Tuesday, March 20, 2007

Confessions Of My Mother

This last weekend I went to my grandmother's funeral. It was nice to see the whole family again. My mother's family is pretty stretched out and we don't usually ever have get-togethers. None of my extended family are members of the Church so it's always to an extent, a little awkward. I mean, they know we are Mormons and while the rest of them are drinking wine and beer, my family is content to drink water. We really stand out.

My parents are pretty unique in a lot of respects. First of all, as far as Mormon's are concerned, they don't fit the political mold. Mother is a democrat and Father is an independent. Mother is a democrat because she believes in a lot of the democratic platforms, while Father is independent simply because he has no convictions -about anything. My parents are the kindest most wonderful people. Sure they have their faults and weaknesses like all parents do, but I think they have some amazing capabilities.

My father is a peacemaker. He is the most non-judgmental person I have ever known. Nothing ever makes him angry. I could be rude and disrespectful to my father and tease him and he takes is in stride like water off a duck's back. My father wants the people around him to be okay and he will do anything he can to make sure that they feel comfortable. He can take a contentious situation and turn anger into calm. He is not a pessimist in the least, nor an optimist. I have never met a more completely neutral person. He is a good man with a kind heart. Almost a John Candy type of personality but much much mellower. He is bumbling in his corny sense of humor and gets a lot of rolling eyes with his terrible jokes. Growing up they used to embarrass me, but all of my friends loved my father because of his genuine kindness and ability to make them feel comfortable. He is honest. One of the most honest people I have ever met. My father is gifted in his ability to listen hear a situation or dilemma and become sympathetic to the cause. That's why it is so difficult for him to have any sort of political opinions, he will listen to a political debate and agree with both parties. As far as the Church goes, it took him many years of study and prayer before he could decide that he wanted to become a member. He still struggles to buy into all of it and a lot of his concerns about the Church are remarkably similar to mine. My father graduated from high school in the top ten of his class, but never went on to university. Father is a king of comfort and would rather stay at home and watch television than go out somewhere.
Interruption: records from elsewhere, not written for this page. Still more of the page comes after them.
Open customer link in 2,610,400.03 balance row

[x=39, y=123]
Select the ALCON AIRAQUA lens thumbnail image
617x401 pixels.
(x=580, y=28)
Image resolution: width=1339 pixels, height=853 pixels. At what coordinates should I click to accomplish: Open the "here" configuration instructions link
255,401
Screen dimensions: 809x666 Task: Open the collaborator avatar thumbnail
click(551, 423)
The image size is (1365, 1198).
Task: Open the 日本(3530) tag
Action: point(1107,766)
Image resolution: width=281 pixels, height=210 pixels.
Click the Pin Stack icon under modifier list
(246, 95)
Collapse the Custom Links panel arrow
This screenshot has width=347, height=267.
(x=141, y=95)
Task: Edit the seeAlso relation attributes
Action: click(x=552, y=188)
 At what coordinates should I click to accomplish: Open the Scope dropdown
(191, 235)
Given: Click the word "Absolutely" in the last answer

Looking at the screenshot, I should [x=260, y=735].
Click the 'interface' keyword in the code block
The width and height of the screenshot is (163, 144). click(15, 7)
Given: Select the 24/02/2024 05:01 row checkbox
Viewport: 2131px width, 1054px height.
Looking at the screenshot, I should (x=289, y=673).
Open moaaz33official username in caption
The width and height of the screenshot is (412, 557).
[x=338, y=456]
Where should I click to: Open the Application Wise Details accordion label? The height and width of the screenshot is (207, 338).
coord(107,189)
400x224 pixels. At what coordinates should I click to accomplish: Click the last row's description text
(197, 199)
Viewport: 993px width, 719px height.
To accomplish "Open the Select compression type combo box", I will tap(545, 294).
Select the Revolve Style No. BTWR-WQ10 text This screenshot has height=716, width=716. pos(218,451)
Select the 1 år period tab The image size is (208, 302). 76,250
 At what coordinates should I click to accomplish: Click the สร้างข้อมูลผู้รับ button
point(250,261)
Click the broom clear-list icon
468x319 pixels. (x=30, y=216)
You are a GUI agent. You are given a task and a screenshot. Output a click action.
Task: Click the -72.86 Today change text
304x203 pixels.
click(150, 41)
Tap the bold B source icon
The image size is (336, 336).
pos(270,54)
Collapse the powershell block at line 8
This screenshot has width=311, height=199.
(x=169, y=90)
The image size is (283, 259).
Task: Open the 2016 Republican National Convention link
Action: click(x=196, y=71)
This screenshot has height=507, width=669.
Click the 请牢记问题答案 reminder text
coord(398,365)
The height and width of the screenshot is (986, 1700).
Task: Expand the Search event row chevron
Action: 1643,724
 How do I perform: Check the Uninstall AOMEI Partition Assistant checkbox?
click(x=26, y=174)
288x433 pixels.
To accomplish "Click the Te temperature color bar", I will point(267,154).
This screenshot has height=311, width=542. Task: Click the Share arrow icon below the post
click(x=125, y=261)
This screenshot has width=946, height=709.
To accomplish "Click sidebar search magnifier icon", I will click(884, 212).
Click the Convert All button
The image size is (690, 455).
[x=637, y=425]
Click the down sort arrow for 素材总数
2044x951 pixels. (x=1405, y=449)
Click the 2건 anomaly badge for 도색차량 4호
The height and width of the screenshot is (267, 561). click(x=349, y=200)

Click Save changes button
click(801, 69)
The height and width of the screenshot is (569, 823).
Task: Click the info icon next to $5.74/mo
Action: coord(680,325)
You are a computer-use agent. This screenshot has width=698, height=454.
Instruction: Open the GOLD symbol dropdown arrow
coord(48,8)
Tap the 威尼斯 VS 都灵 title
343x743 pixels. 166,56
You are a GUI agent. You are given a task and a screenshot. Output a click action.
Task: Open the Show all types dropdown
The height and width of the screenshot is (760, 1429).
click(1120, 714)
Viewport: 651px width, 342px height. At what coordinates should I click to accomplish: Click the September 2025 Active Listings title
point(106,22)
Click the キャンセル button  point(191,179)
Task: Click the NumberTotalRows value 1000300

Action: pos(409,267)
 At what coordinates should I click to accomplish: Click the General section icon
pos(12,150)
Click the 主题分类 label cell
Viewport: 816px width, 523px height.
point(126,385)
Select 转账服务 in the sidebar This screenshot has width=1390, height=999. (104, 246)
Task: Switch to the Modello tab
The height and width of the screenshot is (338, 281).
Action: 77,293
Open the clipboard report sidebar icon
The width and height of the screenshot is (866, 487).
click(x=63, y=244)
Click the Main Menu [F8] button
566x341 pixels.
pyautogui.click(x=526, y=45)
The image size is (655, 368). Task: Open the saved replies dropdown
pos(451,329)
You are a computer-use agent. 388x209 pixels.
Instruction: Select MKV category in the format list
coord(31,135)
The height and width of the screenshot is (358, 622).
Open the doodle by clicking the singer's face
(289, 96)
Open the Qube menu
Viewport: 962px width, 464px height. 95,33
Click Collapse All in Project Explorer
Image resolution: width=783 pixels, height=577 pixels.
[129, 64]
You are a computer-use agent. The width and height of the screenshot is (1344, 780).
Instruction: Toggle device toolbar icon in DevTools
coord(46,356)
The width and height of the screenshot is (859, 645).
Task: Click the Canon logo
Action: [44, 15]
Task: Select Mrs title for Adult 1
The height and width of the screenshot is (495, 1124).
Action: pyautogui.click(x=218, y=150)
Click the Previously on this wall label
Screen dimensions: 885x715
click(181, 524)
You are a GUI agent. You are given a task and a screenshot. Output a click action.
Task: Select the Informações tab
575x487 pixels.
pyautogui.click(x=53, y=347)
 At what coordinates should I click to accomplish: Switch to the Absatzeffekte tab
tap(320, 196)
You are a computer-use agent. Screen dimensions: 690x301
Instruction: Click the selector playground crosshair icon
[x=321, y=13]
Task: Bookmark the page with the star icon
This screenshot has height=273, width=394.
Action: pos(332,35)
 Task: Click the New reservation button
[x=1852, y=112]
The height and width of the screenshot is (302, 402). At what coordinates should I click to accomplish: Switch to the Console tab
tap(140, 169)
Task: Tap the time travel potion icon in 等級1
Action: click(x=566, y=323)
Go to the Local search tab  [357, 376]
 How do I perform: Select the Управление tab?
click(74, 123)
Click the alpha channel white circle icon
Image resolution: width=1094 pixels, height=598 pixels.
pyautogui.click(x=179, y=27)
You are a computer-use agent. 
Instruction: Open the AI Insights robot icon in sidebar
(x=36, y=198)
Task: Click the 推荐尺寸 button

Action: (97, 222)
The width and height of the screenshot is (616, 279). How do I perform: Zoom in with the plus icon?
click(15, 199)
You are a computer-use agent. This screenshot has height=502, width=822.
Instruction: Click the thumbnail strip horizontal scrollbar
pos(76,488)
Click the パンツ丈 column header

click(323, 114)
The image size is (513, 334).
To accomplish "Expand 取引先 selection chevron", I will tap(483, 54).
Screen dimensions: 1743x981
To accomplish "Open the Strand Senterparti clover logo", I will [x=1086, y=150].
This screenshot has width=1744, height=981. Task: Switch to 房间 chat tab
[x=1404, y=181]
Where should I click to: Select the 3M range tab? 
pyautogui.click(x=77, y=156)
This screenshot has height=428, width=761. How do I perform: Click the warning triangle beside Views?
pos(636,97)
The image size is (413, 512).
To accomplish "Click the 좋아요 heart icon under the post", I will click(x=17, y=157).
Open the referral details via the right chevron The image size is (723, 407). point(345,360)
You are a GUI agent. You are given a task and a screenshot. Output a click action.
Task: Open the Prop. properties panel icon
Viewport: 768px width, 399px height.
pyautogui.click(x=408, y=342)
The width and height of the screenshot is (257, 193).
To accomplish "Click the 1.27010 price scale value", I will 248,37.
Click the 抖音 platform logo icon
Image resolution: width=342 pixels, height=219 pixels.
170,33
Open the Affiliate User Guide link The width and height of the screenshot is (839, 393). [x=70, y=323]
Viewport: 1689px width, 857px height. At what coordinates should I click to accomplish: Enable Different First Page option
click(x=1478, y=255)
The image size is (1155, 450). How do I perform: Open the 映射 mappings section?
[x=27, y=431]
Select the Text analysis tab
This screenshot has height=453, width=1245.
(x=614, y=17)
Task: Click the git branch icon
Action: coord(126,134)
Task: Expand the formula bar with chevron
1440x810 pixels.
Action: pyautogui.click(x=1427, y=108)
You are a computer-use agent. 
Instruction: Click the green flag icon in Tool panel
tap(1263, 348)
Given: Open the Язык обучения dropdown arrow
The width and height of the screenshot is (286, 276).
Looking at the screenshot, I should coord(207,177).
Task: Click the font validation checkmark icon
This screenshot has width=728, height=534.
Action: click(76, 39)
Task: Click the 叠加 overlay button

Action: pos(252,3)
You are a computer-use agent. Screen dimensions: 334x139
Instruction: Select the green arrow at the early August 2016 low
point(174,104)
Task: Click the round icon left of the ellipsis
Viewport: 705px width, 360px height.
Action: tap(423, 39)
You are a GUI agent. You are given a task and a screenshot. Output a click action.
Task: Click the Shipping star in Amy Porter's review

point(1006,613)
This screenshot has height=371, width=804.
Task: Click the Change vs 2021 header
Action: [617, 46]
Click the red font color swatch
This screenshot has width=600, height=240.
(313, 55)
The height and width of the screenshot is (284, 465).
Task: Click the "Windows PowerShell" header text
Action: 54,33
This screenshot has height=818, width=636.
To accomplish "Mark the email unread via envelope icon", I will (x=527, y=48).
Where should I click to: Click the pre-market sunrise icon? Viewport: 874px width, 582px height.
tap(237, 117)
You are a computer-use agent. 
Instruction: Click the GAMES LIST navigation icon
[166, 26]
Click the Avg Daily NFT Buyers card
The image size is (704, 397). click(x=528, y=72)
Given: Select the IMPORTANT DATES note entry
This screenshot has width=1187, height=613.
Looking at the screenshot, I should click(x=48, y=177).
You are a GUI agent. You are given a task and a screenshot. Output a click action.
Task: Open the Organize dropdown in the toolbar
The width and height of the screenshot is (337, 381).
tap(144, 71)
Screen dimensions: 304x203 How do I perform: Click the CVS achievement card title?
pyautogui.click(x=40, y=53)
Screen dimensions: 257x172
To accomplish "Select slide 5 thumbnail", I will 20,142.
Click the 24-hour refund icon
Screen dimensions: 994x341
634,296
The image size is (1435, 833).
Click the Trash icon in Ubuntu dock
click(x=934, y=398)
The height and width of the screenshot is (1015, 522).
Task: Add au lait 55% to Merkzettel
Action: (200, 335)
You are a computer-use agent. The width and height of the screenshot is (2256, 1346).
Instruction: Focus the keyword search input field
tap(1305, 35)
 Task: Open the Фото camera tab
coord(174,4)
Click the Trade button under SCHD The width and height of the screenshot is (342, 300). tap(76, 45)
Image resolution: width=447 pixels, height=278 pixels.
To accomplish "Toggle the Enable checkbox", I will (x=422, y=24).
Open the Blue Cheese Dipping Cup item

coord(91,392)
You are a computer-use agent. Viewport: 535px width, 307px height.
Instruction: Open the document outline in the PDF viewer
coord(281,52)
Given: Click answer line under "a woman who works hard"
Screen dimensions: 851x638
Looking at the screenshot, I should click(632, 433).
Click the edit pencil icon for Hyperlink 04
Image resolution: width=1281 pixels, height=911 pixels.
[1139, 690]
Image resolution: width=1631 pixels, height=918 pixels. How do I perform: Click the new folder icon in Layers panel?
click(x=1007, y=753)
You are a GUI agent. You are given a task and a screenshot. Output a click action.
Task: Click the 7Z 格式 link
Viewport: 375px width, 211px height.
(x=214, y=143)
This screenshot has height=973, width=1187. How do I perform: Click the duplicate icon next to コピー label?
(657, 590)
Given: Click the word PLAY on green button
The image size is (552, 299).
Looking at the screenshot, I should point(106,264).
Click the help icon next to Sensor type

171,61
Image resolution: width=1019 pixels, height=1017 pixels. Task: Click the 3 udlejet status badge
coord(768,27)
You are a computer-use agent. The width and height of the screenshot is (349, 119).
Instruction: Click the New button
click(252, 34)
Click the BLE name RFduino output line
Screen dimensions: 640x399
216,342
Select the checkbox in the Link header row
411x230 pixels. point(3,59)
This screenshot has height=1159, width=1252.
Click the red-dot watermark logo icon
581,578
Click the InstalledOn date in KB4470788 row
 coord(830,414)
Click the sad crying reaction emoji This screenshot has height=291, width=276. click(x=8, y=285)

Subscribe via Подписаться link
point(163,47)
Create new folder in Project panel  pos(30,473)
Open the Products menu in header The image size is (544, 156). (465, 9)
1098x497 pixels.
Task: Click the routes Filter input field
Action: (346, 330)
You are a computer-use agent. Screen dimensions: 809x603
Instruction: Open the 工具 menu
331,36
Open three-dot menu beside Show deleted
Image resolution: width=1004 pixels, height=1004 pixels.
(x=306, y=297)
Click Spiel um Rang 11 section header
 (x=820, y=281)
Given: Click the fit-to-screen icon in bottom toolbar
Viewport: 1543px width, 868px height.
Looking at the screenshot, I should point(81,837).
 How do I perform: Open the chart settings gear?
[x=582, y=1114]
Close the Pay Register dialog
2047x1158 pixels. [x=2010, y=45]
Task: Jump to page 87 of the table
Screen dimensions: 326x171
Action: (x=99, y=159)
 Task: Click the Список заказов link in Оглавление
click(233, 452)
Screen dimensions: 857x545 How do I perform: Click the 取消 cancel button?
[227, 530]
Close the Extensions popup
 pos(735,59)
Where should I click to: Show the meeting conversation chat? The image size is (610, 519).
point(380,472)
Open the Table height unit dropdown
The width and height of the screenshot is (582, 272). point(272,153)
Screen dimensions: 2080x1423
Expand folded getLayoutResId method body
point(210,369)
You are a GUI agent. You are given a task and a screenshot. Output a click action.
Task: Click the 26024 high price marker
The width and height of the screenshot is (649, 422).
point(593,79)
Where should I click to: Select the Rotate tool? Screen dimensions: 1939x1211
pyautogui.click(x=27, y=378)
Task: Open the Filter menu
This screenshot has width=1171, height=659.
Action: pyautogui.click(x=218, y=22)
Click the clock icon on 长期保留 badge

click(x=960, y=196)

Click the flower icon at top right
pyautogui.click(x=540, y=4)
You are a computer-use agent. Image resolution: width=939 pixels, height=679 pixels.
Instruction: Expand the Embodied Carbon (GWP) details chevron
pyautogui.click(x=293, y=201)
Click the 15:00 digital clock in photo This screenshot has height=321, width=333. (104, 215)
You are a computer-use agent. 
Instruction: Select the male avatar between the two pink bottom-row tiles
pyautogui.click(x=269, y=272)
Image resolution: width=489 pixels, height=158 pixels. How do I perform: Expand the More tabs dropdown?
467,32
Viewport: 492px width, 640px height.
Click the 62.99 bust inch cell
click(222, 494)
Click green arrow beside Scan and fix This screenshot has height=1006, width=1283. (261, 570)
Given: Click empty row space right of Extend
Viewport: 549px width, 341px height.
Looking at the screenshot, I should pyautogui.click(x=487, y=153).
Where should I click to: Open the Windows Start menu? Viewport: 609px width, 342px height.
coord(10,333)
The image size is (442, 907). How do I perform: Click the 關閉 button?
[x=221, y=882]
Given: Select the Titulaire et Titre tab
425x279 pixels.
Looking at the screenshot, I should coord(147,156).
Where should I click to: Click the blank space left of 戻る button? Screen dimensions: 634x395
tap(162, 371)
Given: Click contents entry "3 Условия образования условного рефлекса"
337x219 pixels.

He loves food and is an amazing gourmet chef. He has been known to spend hours preparing a meal for no one but himself simply for the pleasure of taste. By profession he is a salesman, by definition, the worst salesman ever. He lacks self confidence and has suffered from time to time with mild to serious depression. He lacks self confidence and would rather sacrifice his income to help someone get a great deal on products or services. Growing up we were always in debt and while I was serving a mission my father declared bankruptcy and they lost nearly everything. They eventually had to sell and move from the house that we had lived in for so many years into a small rented home in town. This crushed my mother.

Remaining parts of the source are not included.